Stated exercise
From the passage on the bills of lading dispute below, return verbatim the part that opens with the words containing "Defendant includes the" and closes with "bills of lading.".

Text to read

## start

Defendant contends that plaintiff is not entitled to recover from defendant under the terms of the
bills of lading and points out that defendant paid its actual mover, third-party defendant East
West Transfer LLC (“EWT”), in full.
Defendant includes the affidavit of David Rogers, a managing director of defendant, who
insists that EWT represented that all payments should be made to EWT and that EWT would
handle any payments to plaintiff (NYSCEF Doc. No. 28, ¶ 6). Mr. Rogers includes invoices
defendant received from EWT and proof of payment (NYSCEF Doc. No. 29). Defendant argues
it paid EWT $198,893.94 in connection with the move. Defendant argues that it should not be
forced to pay twice for the services it received. It argues that the bills of lading are between
plaintiff and EWT, not defendant, and plaintiff is estopped from seeking payment from
defendant. Mr. Rogers argues he never signed any of the bills of lading.

## end

Source data

## start

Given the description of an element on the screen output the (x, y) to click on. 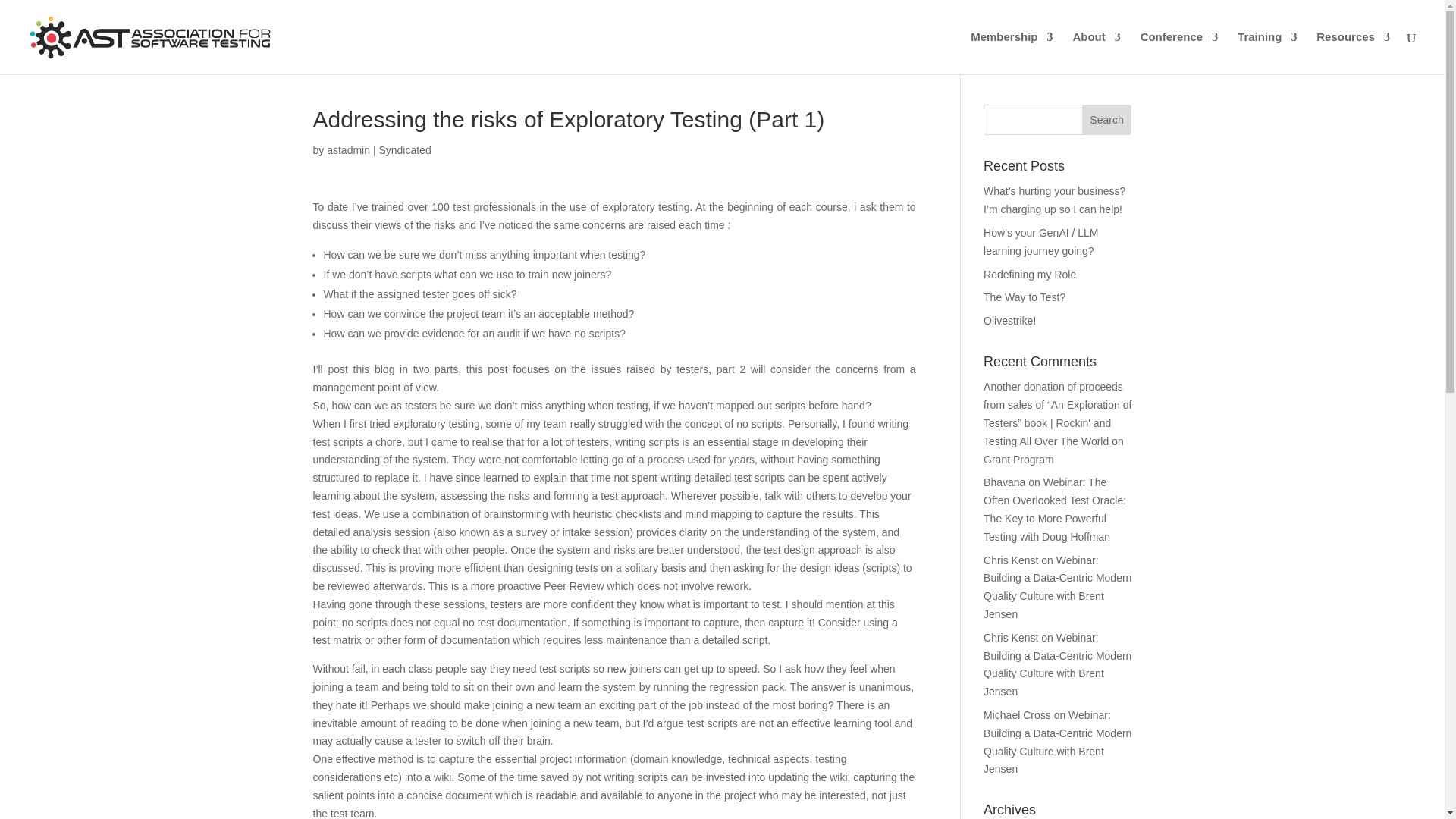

## end

Answer for this exercise
Defendant includes the affidavit of David Rogers, a managing director of defendant, who
insists that EWT represented that all payments should be made to EWT and that EWT would
handle any payments to plaintiff (NYSCEF Doc. No. 28, ¶ 6). Mr. Rogers includes invoices
defendant received from EWT and proof of payment (NYSCEF Doc. No. 29). Defendant argues
it paid EWT $198,893.94 in connection with the move. Defendant argues that it should not be
forced to pay twice for the services it received. It argues that the bills of lading are between
plaintiff and EWT, not defendant, and plaintiff is estopped from seeking payment from
defendant. Mr. Rogers argues he never signed any of the bills of lading.